Nach dem Nervenzusammenbruch ihrer Schwester muss die introvertierte Eva deren Job als Geräuschemacherin übernehmen. Für einen Werbespot vertont sie das Verhalten eines Pferds – und vertieft sich so leidenschaftlich in die Arbeit, dass ihr ein Schweif aus dem Steißbein wächst. Mit dem Schwanz wird auch Evas sexuelles Begehren immer größer. Der erste Langfilm der aus Tel Aviv stammenden und in Berlin lebende Regisseurin und Künstlerin Ann Oren ist ein taktiler Liebesbrief an die unterschätzten Magier des Kinos und eine sinnliche Erkundung des Andersseins und Andersbegehrens. In Locarno wurde „Piaffe“ als Meisterwerk gefeiert, jetzt ist er in den deutschen Kinos zu sehen. Beatrice Behn nähert sich Orens kinematografischer und körperlicher Transformationsfantasie mit der Theorie der Symbiogenese und der Idee der Biosozialität an. Über einen ultimativ queeren Film. 
Prinz in Hölleland

Prinz in Hölleland

Kreuzberg, Anfang der 1990er. Jockel und Stefan sind ein schwules Paar, leben auf dem Bauwagenplatz und gehen beide auch mal mit Micha ins Bett. Jockel hat gerade das Heroin entdeckt – und verliert zwischen Highsein und Entzugserscheinungen allmählich Stefan und die Freiheit aus den Augen. Und dann ist da auch noch der Narr Firlefanz, der vom Prinz in Hölleland erzählt, von einem schönen Müllersbuschen und von einem bösen weißen Pulver.

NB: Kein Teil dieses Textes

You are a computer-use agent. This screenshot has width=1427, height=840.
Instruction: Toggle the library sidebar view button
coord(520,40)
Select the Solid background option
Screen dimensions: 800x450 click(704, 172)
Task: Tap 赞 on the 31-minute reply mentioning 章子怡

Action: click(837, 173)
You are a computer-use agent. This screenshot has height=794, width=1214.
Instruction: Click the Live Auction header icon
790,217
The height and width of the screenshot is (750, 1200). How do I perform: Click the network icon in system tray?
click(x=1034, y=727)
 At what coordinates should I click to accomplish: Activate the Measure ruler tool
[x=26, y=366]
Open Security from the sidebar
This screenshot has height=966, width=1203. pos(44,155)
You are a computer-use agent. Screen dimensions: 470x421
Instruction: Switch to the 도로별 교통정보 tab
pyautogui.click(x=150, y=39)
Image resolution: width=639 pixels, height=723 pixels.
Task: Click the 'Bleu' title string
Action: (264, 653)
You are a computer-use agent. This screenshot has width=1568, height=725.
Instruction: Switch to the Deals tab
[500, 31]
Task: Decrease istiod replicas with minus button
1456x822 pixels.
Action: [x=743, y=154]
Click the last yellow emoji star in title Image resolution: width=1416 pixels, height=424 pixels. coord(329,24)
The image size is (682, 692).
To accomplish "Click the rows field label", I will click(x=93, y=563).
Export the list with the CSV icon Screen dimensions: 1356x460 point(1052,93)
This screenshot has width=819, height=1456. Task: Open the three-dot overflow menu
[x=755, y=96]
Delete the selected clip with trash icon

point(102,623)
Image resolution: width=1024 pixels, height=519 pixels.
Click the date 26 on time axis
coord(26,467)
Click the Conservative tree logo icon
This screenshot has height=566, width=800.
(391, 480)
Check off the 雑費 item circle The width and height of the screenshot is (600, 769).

Der Debütfilm von Michael Stock („Postcard to Daddy“) ist ein Märchen ohne Happy End und zeigt die raue Wirklichkeit eines längst verschwundenen West-Berlins der Wendejahre und seiner linksautonomen Gegenwelt. 30 Jahre nach seiner Uraufführung erscheint Stocks legendärer Szenefilm jetzt in digital restaurierten Fassung als DVD und VoD. Axel Schock geht mit dem Film auf Zeitreise.